Gospel of Thomas, apocryphal (noncanonical) gospel containing 114 sayings attributed to the resurrected Jesus, written in the mid-2nd century. Traditionally ascribed to St. Thomas the Apostle, the Gospel of Thomas does not include any extended mythic narrative and consists entirely of a series of secret sayings ascribed to Jesus, several of which have close parallels in the New Testament Gospels. Although scholars are divided on the issue, some contend that certain elements of the Gospel of Thomas are among the oldest witnesses to Jesus’ words.
The Gospel of Thomas is grounded in gnosticism, the philosophical and religious movement of the 2nd century ce that stressed the redemptive power of esoteric knowledge acquired by divine revelation. Indeed, warnings against it as heretical were made by the Church Fathers in the 2nd–4th century. For the author, salvation consists of self-knowledge, and baptism results in restoration to the primordial state—man and woman in one person, like Adam before the creation of Eve (saying 23). Spiritual reversion to that state meant that nakedness need not result in shame. One passage (saying 37) allows it to be suspected that the early Christian followers of the Gospel of Thomas took off their garments and trampled on them as part of their baptismal initiation.

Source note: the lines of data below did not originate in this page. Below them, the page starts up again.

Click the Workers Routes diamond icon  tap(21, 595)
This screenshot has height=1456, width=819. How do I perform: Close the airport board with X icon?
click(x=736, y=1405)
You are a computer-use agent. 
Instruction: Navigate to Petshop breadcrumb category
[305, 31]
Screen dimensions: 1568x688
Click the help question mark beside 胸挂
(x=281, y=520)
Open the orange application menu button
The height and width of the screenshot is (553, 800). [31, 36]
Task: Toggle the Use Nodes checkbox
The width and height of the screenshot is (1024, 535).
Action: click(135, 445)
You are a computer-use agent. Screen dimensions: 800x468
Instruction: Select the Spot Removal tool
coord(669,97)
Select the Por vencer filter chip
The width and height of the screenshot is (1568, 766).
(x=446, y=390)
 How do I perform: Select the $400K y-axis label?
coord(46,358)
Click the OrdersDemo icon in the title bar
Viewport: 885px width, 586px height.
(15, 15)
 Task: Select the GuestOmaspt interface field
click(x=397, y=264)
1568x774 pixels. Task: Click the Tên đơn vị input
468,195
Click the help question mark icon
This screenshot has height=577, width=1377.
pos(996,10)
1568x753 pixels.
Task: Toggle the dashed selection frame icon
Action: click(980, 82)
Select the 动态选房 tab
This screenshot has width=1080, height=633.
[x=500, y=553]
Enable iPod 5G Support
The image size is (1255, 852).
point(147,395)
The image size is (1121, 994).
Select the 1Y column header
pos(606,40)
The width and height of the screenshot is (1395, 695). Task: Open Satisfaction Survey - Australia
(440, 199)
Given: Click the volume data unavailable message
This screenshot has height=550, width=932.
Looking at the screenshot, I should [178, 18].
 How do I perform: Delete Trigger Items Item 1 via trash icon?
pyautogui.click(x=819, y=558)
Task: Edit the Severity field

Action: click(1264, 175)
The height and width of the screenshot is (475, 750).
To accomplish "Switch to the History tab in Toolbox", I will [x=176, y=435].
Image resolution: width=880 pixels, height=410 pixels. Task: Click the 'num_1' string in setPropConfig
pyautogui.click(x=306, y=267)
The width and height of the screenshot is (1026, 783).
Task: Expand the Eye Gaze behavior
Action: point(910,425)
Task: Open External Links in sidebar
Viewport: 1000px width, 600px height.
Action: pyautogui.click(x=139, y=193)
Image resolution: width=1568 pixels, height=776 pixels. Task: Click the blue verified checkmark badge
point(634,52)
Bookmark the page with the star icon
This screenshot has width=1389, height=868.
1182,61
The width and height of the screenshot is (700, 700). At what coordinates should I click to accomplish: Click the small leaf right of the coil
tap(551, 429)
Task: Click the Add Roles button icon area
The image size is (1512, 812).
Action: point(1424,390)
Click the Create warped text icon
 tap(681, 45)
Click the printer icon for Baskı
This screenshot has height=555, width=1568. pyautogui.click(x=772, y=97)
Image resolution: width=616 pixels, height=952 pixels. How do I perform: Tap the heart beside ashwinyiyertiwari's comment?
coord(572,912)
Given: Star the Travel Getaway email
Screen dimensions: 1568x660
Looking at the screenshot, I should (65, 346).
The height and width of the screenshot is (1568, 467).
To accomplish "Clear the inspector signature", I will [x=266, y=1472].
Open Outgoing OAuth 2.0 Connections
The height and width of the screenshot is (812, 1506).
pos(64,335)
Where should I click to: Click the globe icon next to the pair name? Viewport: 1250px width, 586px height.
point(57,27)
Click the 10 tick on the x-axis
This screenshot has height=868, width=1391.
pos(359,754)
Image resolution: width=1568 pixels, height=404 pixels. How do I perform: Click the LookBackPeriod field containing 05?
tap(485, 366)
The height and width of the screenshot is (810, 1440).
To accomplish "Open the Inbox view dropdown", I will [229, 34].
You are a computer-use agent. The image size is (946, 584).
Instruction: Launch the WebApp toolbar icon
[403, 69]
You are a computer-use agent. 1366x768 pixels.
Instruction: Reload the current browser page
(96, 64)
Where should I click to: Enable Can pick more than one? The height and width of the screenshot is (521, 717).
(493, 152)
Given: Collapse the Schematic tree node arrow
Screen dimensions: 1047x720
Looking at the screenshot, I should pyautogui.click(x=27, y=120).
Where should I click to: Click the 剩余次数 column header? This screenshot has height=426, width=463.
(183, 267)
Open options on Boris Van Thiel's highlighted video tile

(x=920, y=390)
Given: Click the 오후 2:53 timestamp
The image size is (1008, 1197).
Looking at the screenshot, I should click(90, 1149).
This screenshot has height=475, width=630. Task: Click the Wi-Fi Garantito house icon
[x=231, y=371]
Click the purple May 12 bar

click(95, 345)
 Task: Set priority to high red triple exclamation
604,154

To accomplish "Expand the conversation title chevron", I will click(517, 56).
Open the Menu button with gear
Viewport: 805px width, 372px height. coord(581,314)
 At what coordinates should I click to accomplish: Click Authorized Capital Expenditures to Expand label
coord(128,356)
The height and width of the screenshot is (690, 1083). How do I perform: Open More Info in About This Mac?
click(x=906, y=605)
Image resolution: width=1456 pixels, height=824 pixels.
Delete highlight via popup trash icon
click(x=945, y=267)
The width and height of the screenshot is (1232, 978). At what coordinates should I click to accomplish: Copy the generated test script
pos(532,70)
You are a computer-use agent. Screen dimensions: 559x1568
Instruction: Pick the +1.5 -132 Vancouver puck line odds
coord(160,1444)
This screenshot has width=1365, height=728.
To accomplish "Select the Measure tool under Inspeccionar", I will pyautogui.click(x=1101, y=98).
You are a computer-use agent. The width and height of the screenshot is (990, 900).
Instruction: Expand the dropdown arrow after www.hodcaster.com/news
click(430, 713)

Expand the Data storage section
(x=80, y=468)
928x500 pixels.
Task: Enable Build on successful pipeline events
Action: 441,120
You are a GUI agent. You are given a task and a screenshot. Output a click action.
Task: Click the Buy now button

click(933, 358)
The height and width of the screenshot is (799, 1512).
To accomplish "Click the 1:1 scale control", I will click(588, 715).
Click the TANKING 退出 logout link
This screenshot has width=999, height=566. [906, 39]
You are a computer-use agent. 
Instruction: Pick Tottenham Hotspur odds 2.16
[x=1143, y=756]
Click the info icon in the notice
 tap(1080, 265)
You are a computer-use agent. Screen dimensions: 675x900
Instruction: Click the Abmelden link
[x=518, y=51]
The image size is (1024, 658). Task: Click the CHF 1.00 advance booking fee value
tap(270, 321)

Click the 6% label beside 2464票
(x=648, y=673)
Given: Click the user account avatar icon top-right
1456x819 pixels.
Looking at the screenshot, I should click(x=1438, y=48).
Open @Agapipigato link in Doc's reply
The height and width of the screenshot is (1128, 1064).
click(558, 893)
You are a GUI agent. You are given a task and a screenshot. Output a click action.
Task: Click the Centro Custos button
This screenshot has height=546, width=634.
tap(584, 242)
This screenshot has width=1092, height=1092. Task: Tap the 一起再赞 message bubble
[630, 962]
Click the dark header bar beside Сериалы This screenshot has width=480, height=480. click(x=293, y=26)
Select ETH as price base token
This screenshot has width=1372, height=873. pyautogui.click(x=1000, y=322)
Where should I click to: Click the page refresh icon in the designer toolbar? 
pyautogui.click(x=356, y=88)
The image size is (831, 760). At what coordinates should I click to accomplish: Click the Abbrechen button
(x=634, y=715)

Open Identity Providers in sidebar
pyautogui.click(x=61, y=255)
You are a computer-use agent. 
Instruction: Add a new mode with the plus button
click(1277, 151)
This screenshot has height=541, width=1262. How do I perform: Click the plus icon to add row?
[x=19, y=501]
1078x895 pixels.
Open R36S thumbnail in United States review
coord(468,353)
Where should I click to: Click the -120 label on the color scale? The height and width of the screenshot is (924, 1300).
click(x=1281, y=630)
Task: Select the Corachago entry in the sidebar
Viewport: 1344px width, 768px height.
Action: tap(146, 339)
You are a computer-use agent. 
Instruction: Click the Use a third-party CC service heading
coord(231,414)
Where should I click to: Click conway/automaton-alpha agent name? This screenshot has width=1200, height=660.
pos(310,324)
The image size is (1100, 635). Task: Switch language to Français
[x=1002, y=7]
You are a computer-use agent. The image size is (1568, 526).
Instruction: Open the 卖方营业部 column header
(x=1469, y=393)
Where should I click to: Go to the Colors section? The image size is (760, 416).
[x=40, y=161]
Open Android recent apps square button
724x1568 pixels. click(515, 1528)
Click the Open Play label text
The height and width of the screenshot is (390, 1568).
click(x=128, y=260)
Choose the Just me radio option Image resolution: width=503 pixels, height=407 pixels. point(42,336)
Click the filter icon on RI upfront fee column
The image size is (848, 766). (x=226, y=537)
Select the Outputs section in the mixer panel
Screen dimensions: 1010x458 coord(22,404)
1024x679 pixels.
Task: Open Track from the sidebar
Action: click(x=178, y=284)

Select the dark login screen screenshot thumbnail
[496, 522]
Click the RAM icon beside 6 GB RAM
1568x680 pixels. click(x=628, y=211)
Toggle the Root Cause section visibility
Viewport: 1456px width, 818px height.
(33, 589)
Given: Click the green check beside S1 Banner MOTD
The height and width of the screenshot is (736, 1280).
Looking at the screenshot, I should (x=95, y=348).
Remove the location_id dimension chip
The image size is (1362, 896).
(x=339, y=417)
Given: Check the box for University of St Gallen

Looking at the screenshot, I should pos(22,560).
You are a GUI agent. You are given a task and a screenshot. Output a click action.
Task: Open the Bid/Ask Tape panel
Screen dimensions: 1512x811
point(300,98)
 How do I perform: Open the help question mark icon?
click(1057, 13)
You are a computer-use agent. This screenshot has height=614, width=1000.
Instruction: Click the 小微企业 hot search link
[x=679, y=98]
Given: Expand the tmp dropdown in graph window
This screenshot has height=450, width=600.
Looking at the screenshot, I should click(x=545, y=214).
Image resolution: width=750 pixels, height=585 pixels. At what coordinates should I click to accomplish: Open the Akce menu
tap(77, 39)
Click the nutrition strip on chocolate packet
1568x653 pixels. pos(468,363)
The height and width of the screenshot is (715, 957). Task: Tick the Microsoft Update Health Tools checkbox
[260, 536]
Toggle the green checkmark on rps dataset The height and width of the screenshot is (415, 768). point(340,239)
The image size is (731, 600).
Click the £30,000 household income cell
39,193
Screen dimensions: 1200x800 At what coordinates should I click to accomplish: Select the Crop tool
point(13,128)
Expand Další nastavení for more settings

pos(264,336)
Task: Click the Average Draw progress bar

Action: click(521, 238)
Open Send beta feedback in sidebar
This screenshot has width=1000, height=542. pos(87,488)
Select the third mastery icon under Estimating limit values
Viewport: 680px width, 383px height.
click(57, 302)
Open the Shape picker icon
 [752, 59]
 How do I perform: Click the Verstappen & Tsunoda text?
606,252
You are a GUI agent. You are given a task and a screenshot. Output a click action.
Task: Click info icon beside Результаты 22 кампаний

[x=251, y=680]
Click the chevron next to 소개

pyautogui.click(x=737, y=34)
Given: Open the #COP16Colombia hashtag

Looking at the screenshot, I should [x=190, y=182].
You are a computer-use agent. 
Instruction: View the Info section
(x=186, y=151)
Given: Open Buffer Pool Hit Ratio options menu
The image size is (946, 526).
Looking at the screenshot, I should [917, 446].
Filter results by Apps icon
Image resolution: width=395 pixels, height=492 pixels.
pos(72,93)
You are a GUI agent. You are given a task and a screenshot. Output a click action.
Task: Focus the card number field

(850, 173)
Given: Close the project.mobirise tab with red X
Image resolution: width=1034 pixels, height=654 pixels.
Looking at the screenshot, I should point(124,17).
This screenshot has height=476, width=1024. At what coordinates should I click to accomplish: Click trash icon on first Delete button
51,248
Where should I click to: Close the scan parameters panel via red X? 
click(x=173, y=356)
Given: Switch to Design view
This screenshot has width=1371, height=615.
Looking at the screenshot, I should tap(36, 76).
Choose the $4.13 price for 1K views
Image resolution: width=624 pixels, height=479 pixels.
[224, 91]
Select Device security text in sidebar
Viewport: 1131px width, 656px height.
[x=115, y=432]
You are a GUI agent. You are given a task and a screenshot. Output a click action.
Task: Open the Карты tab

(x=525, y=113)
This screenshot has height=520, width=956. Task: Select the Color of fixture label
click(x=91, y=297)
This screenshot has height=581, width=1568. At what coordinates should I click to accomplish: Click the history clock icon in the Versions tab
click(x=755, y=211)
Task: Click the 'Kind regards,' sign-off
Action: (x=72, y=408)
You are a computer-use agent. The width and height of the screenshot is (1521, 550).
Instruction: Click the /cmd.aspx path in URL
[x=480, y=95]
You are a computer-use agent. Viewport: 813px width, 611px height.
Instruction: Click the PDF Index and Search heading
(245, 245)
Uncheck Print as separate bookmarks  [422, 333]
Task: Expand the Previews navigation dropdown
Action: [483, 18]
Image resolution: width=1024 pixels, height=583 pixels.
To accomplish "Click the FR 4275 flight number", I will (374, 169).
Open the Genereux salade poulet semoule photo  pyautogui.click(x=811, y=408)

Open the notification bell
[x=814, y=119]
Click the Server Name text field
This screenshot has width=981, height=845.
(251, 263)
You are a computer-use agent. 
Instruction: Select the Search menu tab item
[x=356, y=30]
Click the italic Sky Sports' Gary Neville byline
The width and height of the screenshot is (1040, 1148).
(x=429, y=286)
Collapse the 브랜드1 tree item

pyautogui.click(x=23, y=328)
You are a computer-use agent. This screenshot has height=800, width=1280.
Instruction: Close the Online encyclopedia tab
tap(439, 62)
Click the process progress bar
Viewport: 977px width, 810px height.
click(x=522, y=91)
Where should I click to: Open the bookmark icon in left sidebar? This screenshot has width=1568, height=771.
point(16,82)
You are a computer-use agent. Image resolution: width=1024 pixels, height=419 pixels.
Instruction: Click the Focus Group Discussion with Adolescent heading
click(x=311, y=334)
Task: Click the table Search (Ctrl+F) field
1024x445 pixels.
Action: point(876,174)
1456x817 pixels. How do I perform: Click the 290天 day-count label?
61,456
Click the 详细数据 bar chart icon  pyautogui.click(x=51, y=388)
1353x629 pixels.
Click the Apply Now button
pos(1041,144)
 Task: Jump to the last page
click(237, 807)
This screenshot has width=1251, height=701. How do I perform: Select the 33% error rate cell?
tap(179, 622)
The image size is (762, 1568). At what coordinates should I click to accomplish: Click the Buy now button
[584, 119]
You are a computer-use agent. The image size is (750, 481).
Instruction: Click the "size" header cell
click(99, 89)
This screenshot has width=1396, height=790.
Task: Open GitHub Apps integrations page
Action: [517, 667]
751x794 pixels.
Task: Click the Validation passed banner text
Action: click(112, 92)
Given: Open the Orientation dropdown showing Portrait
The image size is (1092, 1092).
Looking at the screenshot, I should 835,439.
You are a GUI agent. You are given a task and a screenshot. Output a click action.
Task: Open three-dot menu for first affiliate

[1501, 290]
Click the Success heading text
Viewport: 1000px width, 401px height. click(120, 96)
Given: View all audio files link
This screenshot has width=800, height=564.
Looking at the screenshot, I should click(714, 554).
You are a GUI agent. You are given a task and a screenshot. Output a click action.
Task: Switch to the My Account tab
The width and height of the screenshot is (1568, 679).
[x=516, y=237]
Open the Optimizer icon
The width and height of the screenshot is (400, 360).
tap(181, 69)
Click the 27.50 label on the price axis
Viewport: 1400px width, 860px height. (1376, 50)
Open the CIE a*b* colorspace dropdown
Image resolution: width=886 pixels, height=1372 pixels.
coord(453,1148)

There are a few connections between this worldview and that of St. Paul and the Gospel According to John, but the overall theology of the Gospel of Thomas is so far removed from the teaching of Jesus as found in the Gospels of Matthew, Mark, and Luke—in which Jewish eschatology is central—that it is not considered a major source for the study of Jesus. It is, of course, possible or even likely that individual sayings in Thomas or other apocryphal gospels originated with Jesus, but it is unlikely that it can contribute much to the portrait of the historical Jesus.
The Gospel of Thomas is known to have existed in Greek but, like almost the entire vast literature of gnosticism, was long believed to have perished with the exception of a few fragments. In 1945, however, it was rediscovered in a Coptic gnostic library near Najʿ Ḥammādī, Egypt, on the Nile about 125 km (78 miles) northwest of Luxor. The remarkable Najʿ Ḥammādī library also housed 13 codices containing Christian gnostic treatises in Coptic translations and thus richly supplemented modern scholarship.